### Text section
+===+

If endometrial cancer is diagnosed, the doctor needs to know the stage, or extent, of the disease to plan the best treatment. Staging is a careful attempt to find out whether the cancer has spread, and if so, to what parts of the body.

The Spreading of Cancer

There are three ways that cancer spreads in the body:

Through tissue. Cancer invades the surrounding normal tissue.

Through the lymph system. Cancer invades the lymph system and travels through the lymph vessels to other places in the body.

Through the blood. Cancer invades the veins and capillaries and travels through the blood to other places in the body.

When cancer cells break away from the primary tumor and travel through the lymph or blood to other places in the body, another, or secondary tumor, may form. This process is called metastasis. The secondary, or metastatic, tumor is the same type of cancer as the primary tumor. For example, if endometrial cancer spreads to the bones, the cancer cells in the bones are actually endometrial cancer cells. The disease is metastatic endometrial cancer, not bone cancer.

Stages of Endometrial Cancer

Stage I -- The cancer is only in the body of the uterus. It is not in the cervix.

Stage II -- The cancer has spread from the body of the uterus to the cervix.

Stage III -- The cancer has spread outside the uterus, but not outside the pelvis (and not to the bladder or rectum). Lymph nodes in the pelvis may contain cancer cells.

Stage IV -- The cancer has spread into the bladder or rectum. Or it has spread beyond the pelvis to other body parts.

+===+

Stored items
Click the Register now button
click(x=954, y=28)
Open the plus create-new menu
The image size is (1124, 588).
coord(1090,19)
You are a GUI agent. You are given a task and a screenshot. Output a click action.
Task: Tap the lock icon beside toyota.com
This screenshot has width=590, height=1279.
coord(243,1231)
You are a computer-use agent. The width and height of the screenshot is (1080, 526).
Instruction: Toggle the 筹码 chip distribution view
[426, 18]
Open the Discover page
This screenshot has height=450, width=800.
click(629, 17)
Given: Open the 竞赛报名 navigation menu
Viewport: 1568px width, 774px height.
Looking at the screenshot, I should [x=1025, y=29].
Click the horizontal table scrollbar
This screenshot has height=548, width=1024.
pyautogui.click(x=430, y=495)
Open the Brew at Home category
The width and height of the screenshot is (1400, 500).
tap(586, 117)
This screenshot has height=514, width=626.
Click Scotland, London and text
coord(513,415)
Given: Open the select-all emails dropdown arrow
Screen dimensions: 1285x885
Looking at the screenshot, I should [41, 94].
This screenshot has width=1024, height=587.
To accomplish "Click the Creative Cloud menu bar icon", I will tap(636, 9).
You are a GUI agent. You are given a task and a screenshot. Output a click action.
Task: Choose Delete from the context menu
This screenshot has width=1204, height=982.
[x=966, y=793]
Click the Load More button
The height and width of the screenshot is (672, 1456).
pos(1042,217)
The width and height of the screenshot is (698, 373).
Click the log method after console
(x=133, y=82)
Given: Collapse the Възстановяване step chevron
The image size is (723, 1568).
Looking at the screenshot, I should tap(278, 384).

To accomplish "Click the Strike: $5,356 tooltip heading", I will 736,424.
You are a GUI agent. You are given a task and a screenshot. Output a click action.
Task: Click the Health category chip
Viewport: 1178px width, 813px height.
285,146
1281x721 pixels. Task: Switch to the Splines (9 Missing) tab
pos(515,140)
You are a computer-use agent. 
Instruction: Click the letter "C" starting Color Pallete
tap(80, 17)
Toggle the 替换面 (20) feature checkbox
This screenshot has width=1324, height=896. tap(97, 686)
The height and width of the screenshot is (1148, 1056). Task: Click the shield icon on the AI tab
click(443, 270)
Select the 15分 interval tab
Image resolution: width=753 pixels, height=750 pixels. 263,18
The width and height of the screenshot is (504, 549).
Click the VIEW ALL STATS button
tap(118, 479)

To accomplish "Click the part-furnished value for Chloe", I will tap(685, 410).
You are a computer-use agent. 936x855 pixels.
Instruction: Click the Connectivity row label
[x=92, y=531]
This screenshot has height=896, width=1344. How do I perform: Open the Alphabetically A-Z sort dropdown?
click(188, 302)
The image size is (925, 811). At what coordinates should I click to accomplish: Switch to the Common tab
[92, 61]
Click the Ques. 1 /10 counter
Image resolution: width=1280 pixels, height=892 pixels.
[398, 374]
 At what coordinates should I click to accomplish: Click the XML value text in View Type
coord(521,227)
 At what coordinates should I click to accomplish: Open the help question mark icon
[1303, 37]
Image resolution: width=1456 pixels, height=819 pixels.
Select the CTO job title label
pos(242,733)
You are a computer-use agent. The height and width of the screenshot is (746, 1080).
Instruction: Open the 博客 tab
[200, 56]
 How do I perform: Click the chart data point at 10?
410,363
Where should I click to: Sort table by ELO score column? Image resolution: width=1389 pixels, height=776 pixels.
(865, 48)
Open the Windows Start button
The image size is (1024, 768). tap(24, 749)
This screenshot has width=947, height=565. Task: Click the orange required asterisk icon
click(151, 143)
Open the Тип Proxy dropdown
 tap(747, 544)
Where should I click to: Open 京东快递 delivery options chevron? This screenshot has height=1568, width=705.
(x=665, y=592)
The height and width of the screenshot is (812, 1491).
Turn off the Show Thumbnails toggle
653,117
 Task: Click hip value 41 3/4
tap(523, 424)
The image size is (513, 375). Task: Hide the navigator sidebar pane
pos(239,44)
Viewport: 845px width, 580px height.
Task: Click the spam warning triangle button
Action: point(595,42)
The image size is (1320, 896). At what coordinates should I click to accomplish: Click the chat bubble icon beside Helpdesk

+===+

According to the endometrial cancer staging text, what is the process called when cancer cells break away from the primary tumor and form a secondary tumor elsewhere in the body?

### Result of the task
Metastasis.